* [THE TASK] Will you output all of the data below exactly, omitting the images?
++++ INPUT MATERIAL ++++
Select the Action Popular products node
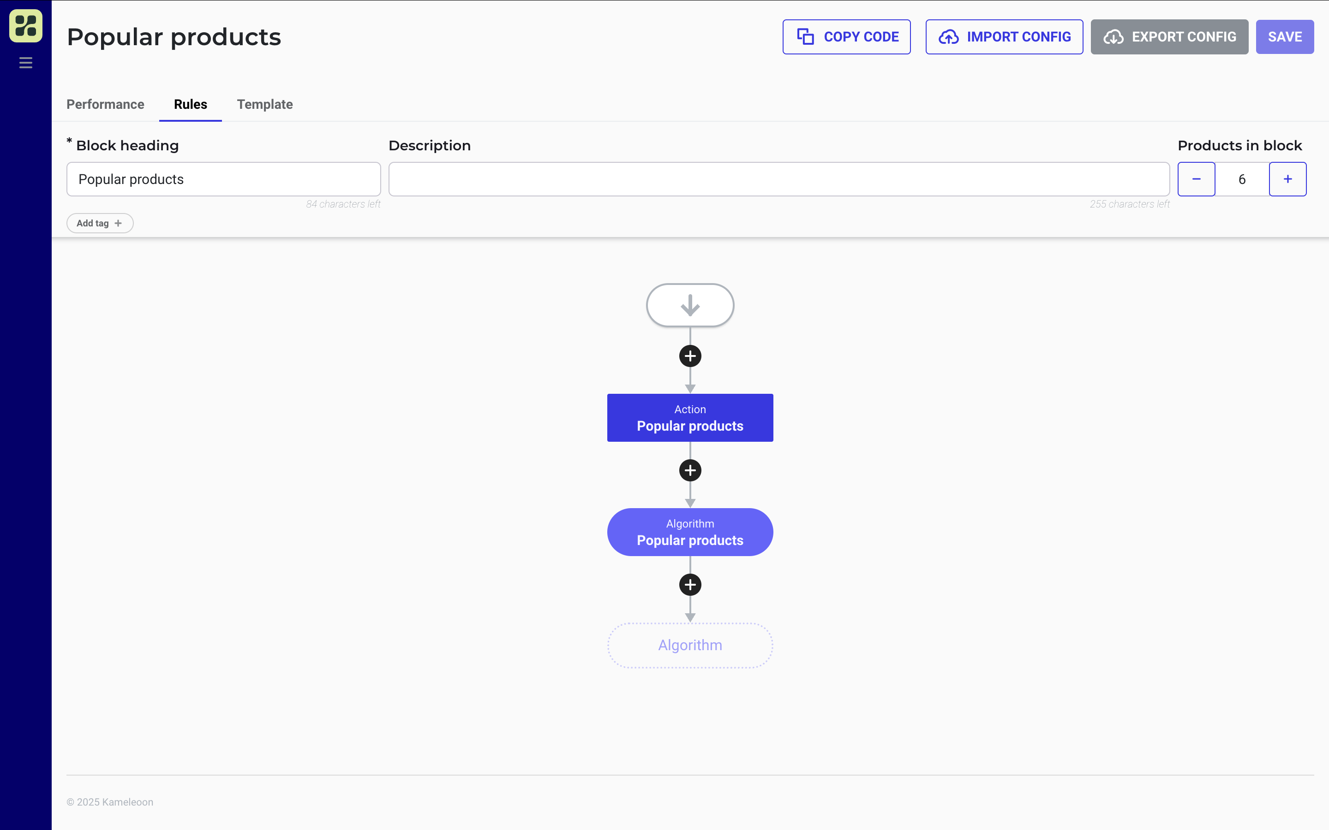 [690, 418]
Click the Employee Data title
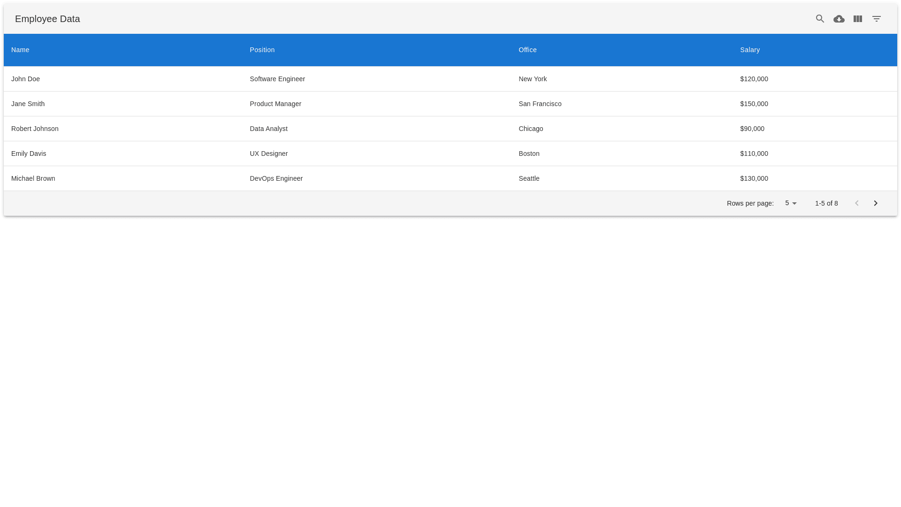 click(x=47, y=19)
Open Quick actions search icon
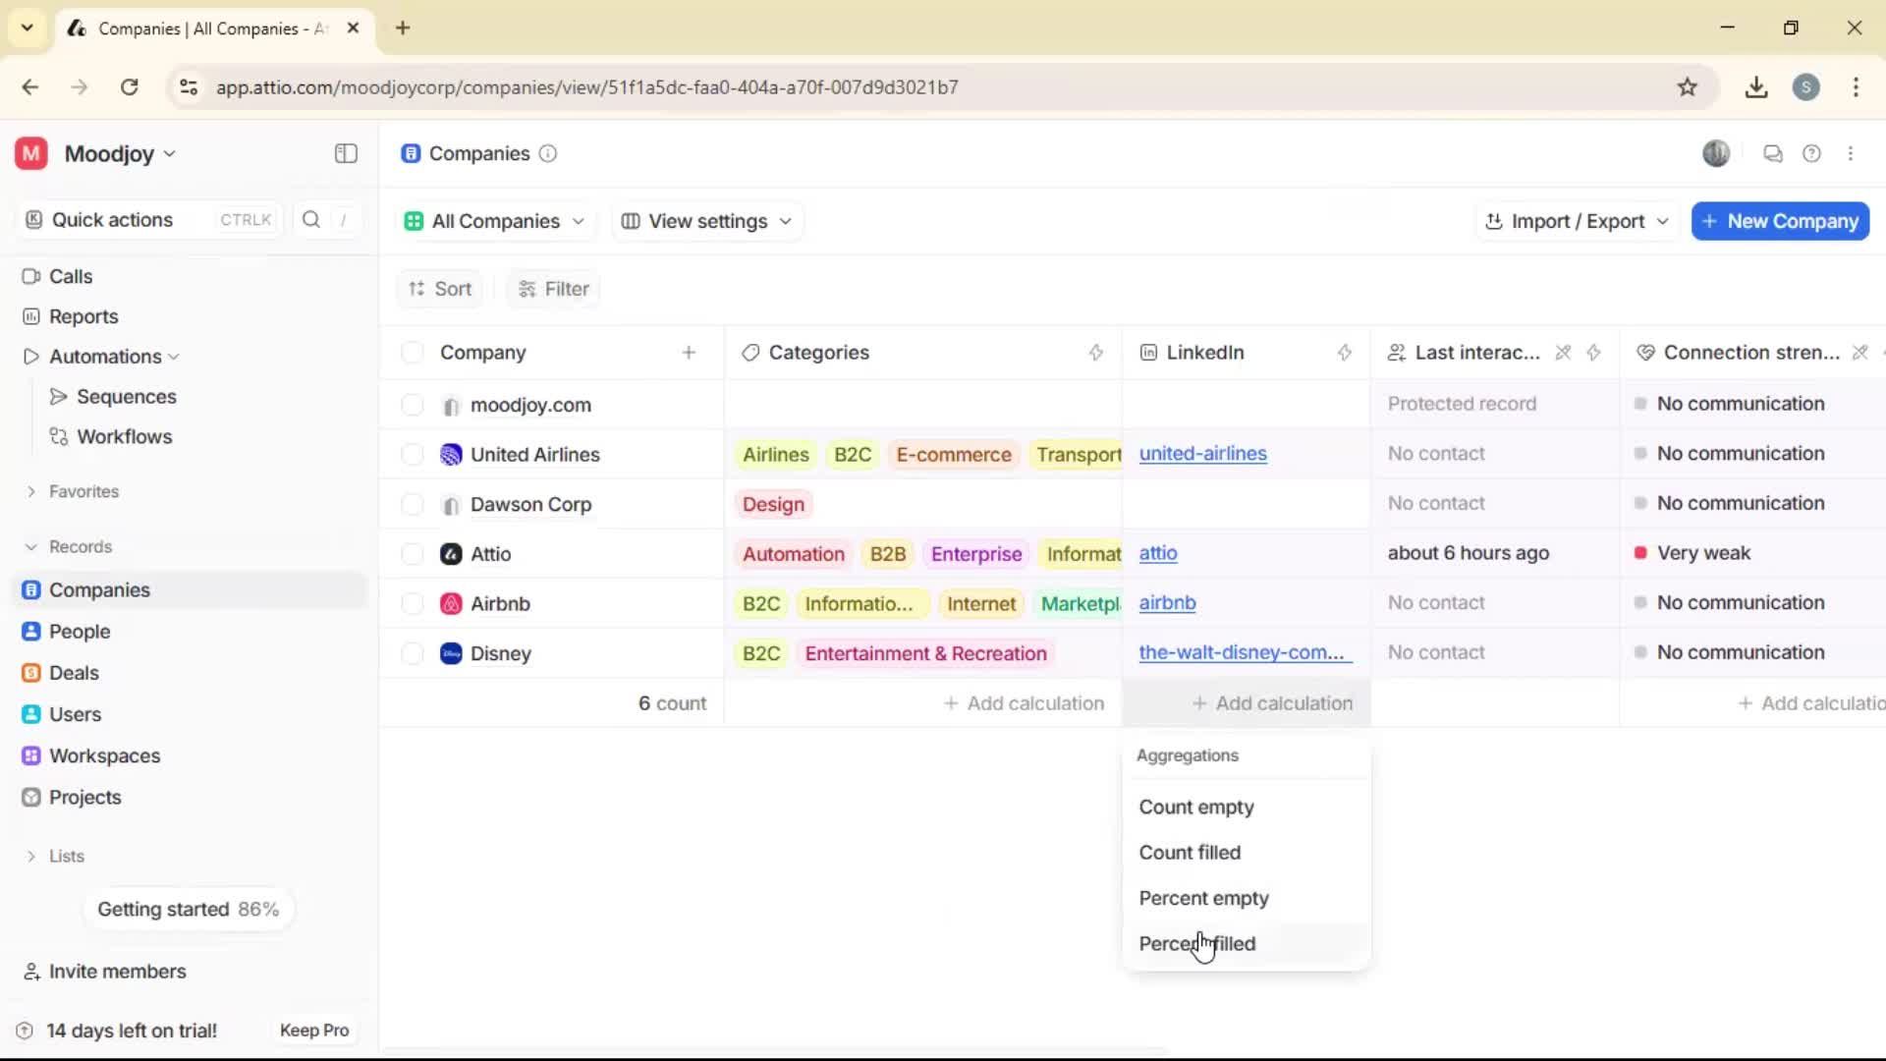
++++
* [OUTPUT OF THE TASK]
Select the Action Popular products node
 [690, 418]
Click the Employee Data title
 click(x=47, y=19)
Open Quick actions search icon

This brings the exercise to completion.